Clint has more on our Visual Basic vs. C# discussion on his blog today. Like Clint I am completely willing to let people choice the language of choice based on personal preference. One of the really great things about the .NET platform is how easily this is possible even when people on the same project choose different languages. And I do have a great deal of respect for C# and especially the people who designed it. I have a great deal of respect for Clint as well. But I still like Visual Basic better.

In his more recent post Clint takes on the line continuation character which is needed in Visual Basic for breaking a statement across multiple lines. I was tempted to just say “any statement that is too long for one line should be broken up into multiple statements” but that would be both too simplistic and unfair. Many statements just make more sense as one long statement and for readability breaking them across multiple lives can be a good idea. I just thank the stars that we are not limited to 80 character punch cards anymore. And so it may be that coming from a background that includes FORTRAN and other punch card programming I do not find a line continuation character much of a strain. I also think that it helps for internal documentation. It makes it much less likely, in my opinion, that extra code will be inadvertently inserted in the middle of a statement. Or that a multiple line statement will get inadvertently cut in the middle during a cut/paste operation.

And of course needing a line continuation character is an exceptional case with most statements fitting on one line nicely. At least I don’t need a semi-colon at the end of every statement so that the compiler doesn’t get confused.

Some additional good news is that the Visual Basic team is actually thinking about changing this for the next version of Visual Basic. Here in a blog post Paul Vick from the VB team talks about the issues and the possibilities. Will this happen? Hard to say but I think it would be great if it did.

I should address some of the comments on Clint’s last post while I’m at it. One commenter points out that in C# and other C family languages one can write something like:

if (condition) { dostuff }

and asks “try that in Visual Basic.” So I did. The following one line statement works just fine.

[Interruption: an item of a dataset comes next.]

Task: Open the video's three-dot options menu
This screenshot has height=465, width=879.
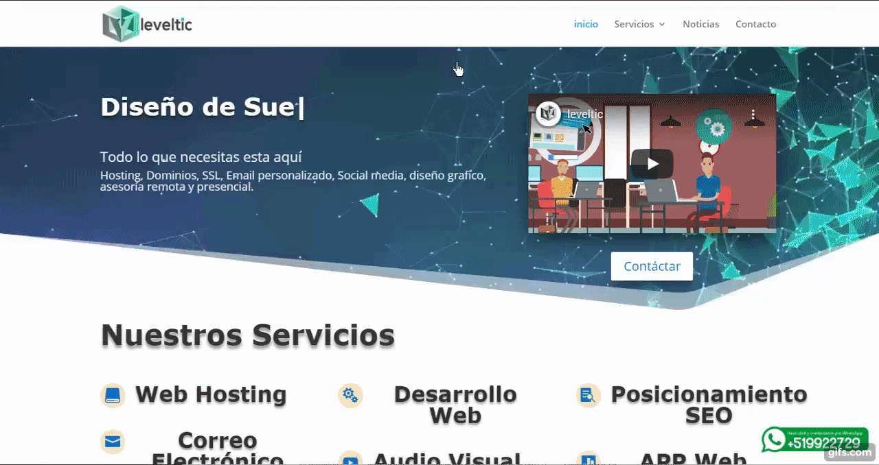Action: click(x=753, y=115)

If (condition) Then dostuff()

in fact this line

If (condition) Then dostuff() : dostuff() ‘ Did you know you could have multiple statements on a line with Visual Basic?

works the same as

if (condition) { dostuff(); dostuff(); }

Except of course in the C# version we have to remember the semi-colon after each call to dostuff (I created methods so I could be sure stuff compiled) and we use the key word “then” and the new statement coming colon on the VB code.

Another comment says that one thing programming languages should not be is verbose. Well verbosity may be in the eye of the beholder. As someone who used to do a bunch of programming in COBOL, Visual Basic seems down  right terse at times. But more to the point, brevity has its place but too much brevity can lead to confusion. There are reasons we eschew single character variables for most things after all. The right answer is a balance and I think Visual Basic has a good balance.

Note: See Visual Basic .NET and C# Side By Side for a look at some of the syntax of both.